#### [Quoted passage]
===
Optimizers

DeepSpeed offers high-performance implementations of Adam optimizer on CPU; FusedAdam, FusedLamb, OnebitAdam, OnebitLamb optimizers on GPU.

Adam (CPU)

class deepspeed.ops.adam.DeepSpeedCPUAdam(model_params, lr=0.001, bias_correction=True, betas=(0.9, 0.999), eps=1e-08, weight_decay=0, amsgrad=False, adamw_mode=True, fp32_optimizer_states=True)[source]

FusedAdam (GPU)

class deepspeed.ops.adam.FusedAdam(params, lr=0.001, bias_correction=True, betas=(0.9, 0.999), eps=1e-08, adam_w_mode=True, weight_decay=0.0, amsgrad=False, set_grad_none=True)[source]

Implements Adam algorithm.

Currently GPU-only.

This version of fused Adam implements 2 fusions.

  • Fusion of the Adam update’s elementwise operations

  • A multi-tensor apply launch that batches the elementwise updates applied to all the model’s parameters into one or a few kernel launches.

Adam was been proposed in Adam: A Method for Stochastic Optimization.

Parameters
  • params (iterable) – iterable of parameters to optimize or dicts defining parameter groups.

  • lr (float, optional) – learning rate. (default: 1e-3)

  • betas (Tuple[float, float], optional) – coefficients used for computing running averages of gradient and its square. (default: (0.9, 0.999))

  • eps (float, optional) – term added to the denominator to improve numerical stability. (default: 1e-8)

  • weight_decay (float, optional) – weight decay (L2 penalty) (default: 0)

  • amsgrad (boolean, optional) – whether to use the AMSGrad variant of this algorithm from the paper On the Convergence of Adam and Beyond (default: False) NOT SUPPORTED in FusedAdam!

  • adam_w_mode (boolean, optional) – Apply L2 regularization or weight decay True for decoupled weight decay(also known as AdamW) (default: True)

  • set_grad_none (bool, optional) – whether set grad to None when zero_grad() method is called. (default: True)

FusedLamb (GPU)

class deepspeed.ops.lamb.FusedLamb(params, lr=0.001, bias_correction=True, betas=(0.9, 0.999), eps=1e-08, eps_inside_sqrt=False, weight_decay=0.0, max_grad_norm=0.0, max_coeff=10.0, min_coeff=0.01, amsgrad=False)[source]

Implements the LAMB algorithm. Currently GPU-only.

LAMB was proposed in `Large Batch Optimization for Deep Learning: Training BERT in 76 minutes. https://arxiv.org/abs/1904.00962

Parameters
  • params (iterable) – iterable of parameters to optimize or dicts defining parameter groups.

  • lr (float, optional) – learning rate. (default: 1e-3)
===
#### [Information provided]
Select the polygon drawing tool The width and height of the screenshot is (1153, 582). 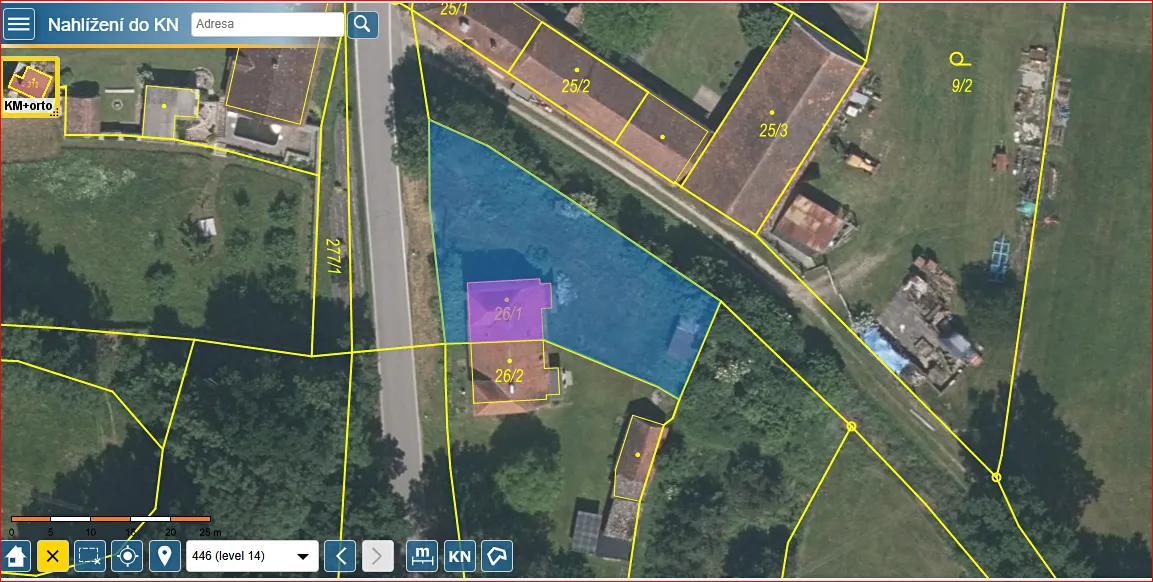[497, 556]
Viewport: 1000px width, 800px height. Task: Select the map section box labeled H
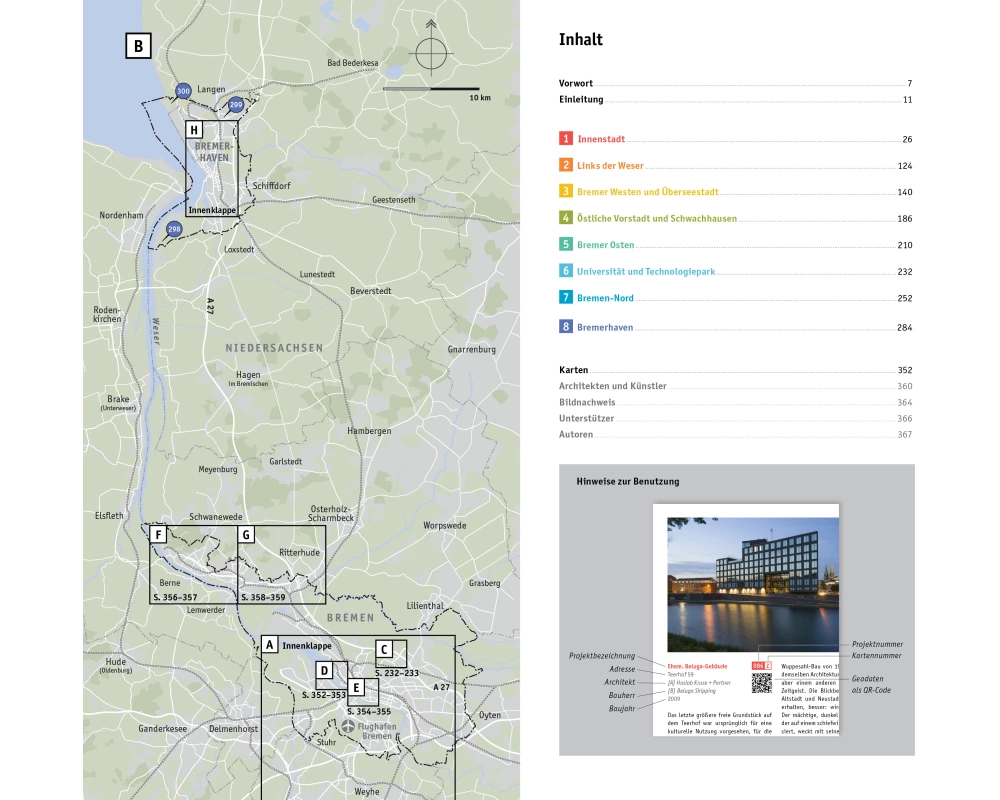point(194,130)
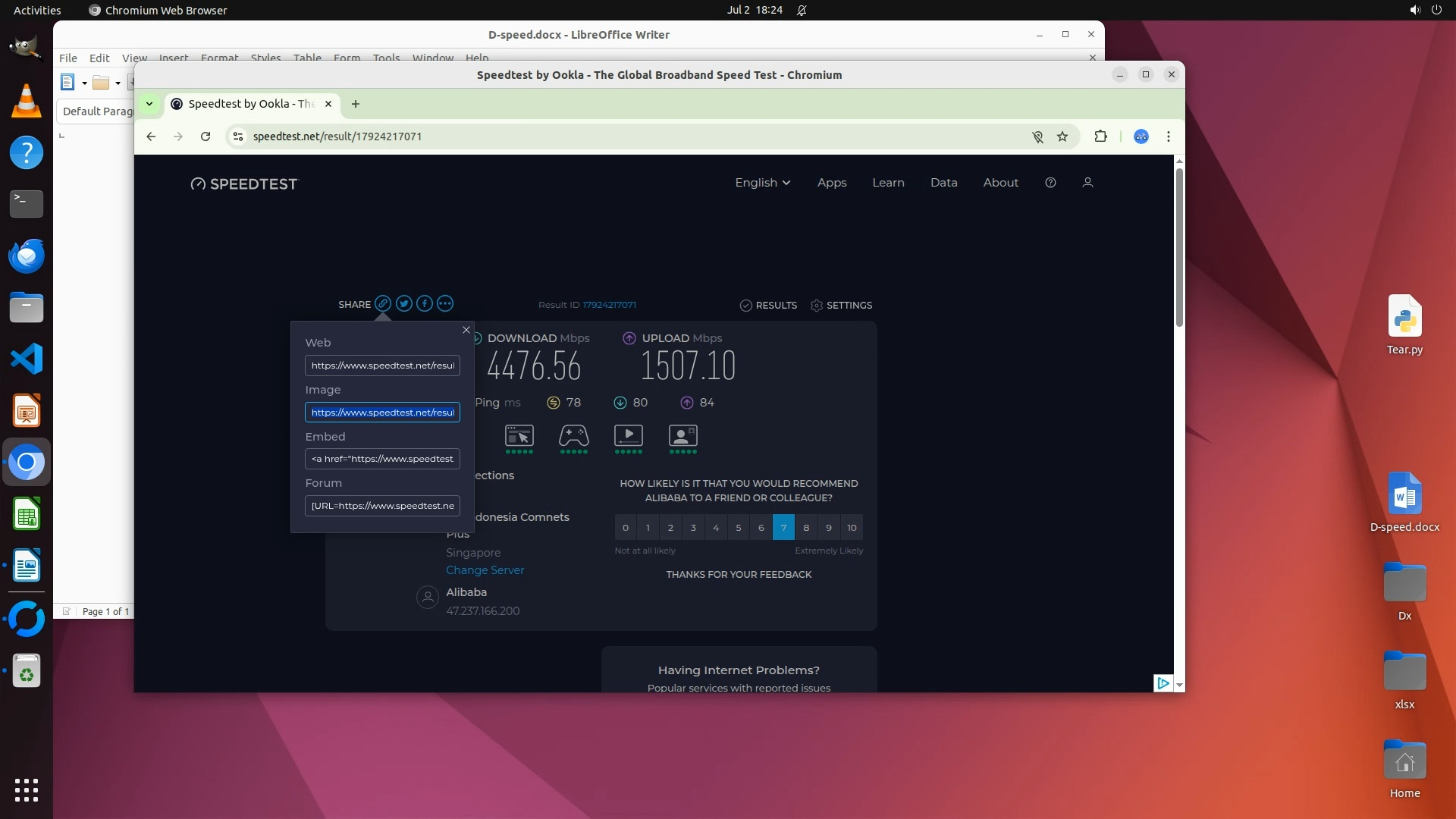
===
#### [To do]
1/ Update the optimizers page starting with "FusedAdam (GPU)" and going on through "implements 2 fusions.", putting "optimizations" in place of "fusions".
2/ Which FusedAdam parameter does the optimizers page mark as not supported in FusedAdam?
Rely on the optimizers page alone from here on.

#### [Responses by task]
1/
FusedAdam (GPU)

class deepspeed.ops.adam.FusedAdam(params, lr=0.001, bias_correction=True, betas=(0.9, 0.999), eps=1e-08, adam_w_mode=True, weight_decay=0.0, amsgrad=False, set_grad_none=True)[source]

Implements Adam algorithm.

Currently GPU-only.

This version of fused Adam implements 2 optimizations.

2/ amsgrad